## Passage for review
+ + + +
I still can't fathom that we're in 2026 in the AI boom and I still can't ask Gemini to turn shuffle mode on in Spotify. I don't think model intelligence is as much of an issue as people think it is.
100% agree here. The actual practical bottleneck is harness and agentic abilities for most tasks.
It's the biggest thing that stuck out to me using local AI with open source projects vs Claude's client. The model itself is good enough I think - Gemma 4 would be fine if it could be used with something as capable as Claude.
And that's gonna stay locked down unfortunately especially on mobile and cars - it needs access to APIs to do that stuff - and not just regular APIs that were built for traditional invoking.
The same way that websites are getting llm.txts I think APIs will also evolve.
GPT 3.5 was intelligent enough to understand that command and turn it into a correct shaped JSON object: the platforms don't have tight enough integration to take advantage of the intelligence
I think security is the issue-ai is good at circumventing this. For example , ai can read paywalled articles you cannot. Do you really want ai to have ‘free range’.?
I mean to me even difference between Opus and Sonnet is as clear as day and night, and even Opus and the best GPT model. Opus 4.6 just seems much more reliable in terms of me asking it to do something, and that to actually happen.
It depends what you're asking it though. Sure, in a software development environment the difference between those two models is noticeable.
But think about the general user. They're using the free Gemini or ChatGPT. They're not using the latest and greatest. And they're happy using it.
+ + + +
Stored records
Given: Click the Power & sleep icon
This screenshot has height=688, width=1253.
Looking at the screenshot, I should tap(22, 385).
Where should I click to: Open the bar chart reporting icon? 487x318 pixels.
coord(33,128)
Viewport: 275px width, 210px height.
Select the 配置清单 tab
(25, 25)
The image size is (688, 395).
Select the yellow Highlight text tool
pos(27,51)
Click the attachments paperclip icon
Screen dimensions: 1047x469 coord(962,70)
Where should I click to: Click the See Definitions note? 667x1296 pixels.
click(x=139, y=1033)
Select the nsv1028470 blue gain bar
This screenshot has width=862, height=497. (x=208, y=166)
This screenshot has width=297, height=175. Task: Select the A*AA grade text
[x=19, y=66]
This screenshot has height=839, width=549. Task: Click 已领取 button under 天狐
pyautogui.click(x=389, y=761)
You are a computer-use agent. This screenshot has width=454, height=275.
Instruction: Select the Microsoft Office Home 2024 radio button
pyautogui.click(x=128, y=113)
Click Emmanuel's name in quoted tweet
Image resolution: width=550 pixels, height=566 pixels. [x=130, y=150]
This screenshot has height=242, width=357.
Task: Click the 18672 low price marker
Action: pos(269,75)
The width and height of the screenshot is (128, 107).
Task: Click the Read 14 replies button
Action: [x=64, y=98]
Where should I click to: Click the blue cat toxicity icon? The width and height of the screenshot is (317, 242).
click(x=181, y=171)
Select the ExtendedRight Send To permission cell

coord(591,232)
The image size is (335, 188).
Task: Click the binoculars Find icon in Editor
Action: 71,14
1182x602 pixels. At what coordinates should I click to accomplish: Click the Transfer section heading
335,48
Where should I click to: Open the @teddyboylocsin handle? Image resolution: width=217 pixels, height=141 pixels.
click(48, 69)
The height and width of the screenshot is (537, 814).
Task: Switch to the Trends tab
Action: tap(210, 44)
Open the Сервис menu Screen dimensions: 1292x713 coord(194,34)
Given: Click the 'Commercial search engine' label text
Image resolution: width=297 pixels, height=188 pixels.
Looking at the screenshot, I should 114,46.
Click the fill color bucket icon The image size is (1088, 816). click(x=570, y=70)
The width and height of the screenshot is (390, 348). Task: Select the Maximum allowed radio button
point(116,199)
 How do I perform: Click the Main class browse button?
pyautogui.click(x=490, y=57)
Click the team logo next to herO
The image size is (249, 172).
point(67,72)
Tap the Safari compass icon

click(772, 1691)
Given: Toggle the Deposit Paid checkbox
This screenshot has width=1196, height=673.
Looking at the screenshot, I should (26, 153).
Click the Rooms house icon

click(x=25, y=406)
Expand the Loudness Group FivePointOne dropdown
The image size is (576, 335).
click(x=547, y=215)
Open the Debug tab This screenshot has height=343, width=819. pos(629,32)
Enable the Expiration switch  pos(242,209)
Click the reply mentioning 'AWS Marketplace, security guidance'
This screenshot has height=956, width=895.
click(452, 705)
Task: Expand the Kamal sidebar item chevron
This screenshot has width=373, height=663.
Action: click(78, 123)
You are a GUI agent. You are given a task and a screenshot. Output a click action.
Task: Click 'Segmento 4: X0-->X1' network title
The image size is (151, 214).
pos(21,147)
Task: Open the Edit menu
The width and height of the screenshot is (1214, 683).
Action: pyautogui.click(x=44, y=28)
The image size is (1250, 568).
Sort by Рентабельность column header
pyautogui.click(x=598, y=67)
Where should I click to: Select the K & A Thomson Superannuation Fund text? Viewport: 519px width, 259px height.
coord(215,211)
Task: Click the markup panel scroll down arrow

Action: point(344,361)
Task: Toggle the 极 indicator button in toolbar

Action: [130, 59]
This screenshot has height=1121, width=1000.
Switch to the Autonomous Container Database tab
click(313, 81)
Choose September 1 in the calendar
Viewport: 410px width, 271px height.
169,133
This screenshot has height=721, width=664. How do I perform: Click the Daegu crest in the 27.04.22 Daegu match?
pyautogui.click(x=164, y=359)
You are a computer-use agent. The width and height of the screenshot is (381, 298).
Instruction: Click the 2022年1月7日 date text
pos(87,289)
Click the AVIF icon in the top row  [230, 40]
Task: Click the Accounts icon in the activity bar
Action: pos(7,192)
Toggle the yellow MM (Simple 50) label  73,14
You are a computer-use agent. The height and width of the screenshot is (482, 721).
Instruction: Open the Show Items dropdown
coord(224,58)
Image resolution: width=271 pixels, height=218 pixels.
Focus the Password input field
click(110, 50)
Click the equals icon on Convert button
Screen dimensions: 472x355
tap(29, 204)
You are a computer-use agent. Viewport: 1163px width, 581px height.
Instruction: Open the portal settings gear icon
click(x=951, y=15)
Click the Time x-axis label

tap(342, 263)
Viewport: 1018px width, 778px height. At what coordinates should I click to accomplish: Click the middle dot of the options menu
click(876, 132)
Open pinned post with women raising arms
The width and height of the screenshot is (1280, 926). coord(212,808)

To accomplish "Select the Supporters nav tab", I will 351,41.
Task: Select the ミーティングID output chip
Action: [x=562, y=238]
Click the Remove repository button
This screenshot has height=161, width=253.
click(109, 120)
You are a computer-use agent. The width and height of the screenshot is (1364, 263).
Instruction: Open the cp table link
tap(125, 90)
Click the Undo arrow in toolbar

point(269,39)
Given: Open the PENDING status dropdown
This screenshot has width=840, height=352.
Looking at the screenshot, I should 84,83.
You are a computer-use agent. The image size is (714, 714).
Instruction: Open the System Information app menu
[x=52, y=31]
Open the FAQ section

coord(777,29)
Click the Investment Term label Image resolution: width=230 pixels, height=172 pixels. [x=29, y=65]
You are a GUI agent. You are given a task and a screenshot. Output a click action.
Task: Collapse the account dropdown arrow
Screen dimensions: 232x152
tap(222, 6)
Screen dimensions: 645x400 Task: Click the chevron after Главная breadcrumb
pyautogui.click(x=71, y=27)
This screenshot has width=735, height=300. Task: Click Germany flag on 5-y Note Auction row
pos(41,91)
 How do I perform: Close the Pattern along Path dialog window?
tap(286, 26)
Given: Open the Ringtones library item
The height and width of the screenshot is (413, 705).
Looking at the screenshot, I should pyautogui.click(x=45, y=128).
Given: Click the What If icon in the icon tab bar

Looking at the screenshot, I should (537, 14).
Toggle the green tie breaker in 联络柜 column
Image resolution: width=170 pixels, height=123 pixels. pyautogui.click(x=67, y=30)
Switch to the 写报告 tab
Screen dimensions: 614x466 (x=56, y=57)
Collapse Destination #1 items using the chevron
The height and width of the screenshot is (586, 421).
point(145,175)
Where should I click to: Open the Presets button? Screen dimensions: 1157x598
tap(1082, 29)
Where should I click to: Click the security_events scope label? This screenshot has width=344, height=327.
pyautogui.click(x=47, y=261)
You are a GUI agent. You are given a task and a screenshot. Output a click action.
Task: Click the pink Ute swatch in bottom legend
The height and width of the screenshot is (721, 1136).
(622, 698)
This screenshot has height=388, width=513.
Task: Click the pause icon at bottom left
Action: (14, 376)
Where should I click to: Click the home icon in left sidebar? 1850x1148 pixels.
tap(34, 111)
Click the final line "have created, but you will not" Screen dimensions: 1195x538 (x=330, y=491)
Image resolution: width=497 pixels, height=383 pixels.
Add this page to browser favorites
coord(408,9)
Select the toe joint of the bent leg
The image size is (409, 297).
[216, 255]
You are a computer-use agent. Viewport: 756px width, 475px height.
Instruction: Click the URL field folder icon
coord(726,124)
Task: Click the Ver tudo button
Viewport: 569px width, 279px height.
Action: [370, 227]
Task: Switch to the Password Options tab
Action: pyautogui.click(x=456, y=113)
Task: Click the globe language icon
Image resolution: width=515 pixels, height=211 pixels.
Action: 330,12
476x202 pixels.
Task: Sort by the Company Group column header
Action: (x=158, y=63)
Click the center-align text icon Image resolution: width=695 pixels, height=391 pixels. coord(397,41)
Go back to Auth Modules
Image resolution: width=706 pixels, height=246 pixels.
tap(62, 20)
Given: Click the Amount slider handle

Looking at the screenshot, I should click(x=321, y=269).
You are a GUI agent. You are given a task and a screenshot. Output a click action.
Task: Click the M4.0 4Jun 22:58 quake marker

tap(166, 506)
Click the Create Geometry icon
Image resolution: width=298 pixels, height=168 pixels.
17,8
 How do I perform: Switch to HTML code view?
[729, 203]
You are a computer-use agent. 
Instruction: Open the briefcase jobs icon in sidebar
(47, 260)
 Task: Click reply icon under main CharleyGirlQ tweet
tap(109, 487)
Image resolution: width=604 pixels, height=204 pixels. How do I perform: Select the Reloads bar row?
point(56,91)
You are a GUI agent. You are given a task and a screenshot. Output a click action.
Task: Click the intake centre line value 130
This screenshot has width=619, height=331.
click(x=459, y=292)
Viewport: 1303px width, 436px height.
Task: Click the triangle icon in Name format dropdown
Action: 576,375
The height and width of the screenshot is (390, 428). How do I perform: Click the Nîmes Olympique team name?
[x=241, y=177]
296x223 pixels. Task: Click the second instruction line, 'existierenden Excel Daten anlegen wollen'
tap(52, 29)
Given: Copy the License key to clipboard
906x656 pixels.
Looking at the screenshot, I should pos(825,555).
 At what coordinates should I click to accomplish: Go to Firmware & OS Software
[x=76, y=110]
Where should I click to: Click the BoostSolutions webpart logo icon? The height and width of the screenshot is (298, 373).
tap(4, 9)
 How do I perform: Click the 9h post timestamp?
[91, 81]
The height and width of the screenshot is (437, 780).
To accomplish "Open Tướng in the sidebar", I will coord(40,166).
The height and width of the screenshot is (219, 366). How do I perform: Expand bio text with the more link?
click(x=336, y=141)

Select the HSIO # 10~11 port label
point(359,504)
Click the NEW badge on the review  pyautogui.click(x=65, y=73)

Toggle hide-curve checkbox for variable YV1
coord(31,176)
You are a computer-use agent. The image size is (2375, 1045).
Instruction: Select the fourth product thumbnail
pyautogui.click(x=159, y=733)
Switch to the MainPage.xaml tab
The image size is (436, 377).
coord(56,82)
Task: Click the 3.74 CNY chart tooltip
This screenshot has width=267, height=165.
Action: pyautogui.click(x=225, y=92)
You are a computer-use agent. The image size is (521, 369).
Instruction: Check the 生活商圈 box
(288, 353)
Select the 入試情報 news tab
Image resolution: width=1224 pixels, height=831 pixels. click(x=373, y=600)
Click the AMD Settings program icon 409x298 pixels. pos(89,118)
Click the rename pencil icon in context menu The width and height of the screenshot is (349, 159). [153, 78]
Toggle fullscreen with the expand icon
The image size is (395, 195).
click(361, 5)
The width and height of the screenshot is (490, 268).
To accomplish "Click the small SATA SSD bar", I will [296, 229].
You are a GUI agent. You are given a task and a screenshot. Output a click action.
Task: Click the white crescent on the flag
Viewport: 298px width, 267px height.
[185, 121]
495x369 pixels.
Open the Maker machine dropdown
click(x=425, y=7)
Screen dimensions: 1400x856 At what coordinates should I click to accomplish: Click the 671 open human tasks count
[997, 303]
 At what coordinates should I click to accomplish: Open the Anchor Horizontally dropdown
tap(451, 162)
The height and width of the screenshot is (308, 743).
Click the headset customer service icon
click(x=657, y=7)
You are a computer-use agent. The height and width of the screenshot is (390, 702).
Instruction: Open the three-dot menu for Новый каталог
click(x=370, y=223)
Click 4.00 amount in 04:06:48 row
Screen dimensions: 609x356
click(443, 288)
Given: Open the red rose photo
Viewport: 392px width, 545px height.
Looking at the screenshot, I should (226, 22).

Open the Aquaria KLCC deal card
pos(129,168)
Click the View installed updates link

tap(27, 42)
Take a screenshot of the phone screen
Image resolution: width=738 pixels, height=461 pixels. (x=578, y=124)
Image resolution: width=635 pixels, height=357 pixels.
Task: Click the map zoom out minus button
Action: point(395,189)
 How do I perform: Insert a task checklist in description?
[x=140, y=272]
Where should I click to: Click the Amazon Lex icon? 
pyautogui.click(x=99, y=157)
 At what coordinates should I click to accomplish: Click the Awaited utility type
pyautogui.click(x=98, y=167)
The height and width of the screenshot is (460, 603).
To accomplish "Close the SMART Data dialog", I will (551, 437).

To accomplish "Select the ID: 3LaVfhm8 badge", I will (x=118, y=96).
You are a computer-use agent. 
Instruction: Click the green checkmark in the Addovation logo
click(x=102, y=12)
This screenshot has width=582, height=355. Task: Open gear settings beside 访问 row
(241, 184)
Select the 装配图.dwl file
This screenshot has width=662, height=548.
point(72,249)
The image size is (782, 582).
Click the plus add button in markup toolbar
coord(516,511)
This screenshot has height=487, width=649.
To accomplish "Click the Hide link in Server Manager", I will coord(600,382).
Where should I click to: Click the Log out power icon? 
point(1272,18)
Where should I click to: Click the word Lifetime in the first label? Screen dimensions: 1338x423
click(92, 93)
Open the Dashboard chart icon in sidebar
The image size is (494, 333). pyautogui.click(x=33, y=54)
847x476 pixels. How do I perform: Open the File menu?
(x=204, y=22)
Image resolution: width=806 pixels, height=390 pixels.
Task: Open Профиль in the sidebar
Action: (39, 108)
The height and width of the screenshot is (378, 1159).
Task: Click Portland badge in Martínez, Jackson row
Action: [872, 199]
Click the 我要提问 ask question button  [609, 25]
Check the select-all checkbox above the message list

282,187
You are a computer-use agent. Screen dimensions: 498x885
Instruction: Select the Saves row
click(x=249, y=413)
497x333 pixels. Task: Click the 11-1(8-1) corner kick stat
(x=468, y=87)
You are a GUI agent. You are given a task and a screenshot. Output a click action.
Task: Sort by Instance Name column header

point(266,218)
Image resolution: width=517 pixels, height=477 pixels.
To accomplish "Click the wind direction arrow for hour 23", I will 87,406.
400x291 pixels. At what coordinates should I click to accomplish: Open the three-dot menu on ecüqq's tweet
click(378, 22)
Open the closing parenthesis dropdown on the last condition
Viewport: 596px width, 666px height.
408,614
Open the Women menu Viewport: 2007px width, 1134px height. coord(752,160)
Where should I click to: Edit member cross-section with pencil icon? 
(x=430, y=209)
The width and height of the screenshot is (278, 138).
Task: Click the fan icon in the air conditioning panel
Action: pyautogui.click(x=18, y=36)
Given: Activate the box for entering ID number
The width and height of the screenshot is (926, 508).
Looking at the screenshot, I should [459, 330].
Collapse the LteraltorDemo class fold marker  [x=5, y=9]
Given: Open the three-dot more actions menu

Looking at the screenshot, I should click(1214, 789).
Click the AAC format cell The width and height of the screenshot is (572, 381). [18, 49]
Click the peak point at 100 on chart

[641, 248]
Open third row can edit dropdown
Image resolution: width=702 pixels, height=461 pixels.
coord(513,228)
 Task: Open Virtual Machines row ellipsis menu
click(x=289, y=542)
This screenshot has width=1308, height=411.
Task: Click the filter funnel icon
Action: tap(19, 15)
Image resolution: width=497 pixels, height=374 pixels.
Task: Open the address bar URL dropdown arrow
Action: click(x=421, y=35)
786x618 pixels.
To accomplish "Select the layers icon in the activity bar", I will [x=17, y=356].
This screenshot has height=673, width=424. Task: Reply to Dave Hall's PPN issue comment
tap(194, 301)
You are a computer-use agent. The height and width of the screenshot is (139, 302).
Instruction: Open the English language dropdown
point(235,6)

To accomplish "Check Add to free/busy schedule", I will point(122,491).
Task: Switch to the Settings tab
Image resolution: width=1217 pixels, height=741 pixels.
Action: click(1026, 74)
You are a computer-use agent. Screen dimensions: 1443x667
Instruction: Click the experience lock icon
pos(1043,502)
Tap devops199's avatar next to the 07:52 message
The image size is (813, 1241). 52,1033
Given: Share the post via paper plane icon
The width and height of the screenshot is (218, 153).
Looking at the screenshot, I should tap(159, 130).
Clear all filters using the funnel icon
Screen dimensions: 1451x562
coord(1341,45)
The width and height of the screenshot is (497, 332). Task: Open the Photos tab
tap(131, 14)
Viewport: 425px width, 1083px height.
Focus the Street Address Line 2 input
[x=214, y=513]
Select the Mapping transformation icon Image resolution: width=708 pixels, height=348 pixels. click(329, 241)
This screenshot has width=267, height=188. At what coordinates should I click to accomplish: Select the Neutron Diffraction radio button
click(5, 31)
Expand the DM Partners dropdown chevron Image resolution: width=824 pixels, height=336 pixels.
+ + + +
## Required action 1
Reproduce the part of the forum thread on AI assistants that begins at the words "100% agree here." and stops after "will also evolve.".
## Required action 2
In the forum thread on AI assistants, which model does one poster say was intelligent enough to turn a command into a correctly shaped JSON object?
These rows were taken from a separate source.

## Exercise answer 1
100% agree here. The actual practical bottleneck is harness and agentic abilities for most tasks.
It's the biggest thing that stuck out to me using local AI with open source projects vs Claude's client. The model itself is good enough I think - Gemma 4 would be fine if it could be used with something as capable as Claude.
And that's gonna stay locked down unfortunately especially on mobile and cars - it needs access to APIs to do that stuff - and not just regular APIs that were built for traditional invoking.
The same way that websites are getting llm.txts I think APIs will also evolve.

## Exercise answer 2
GPT 3.5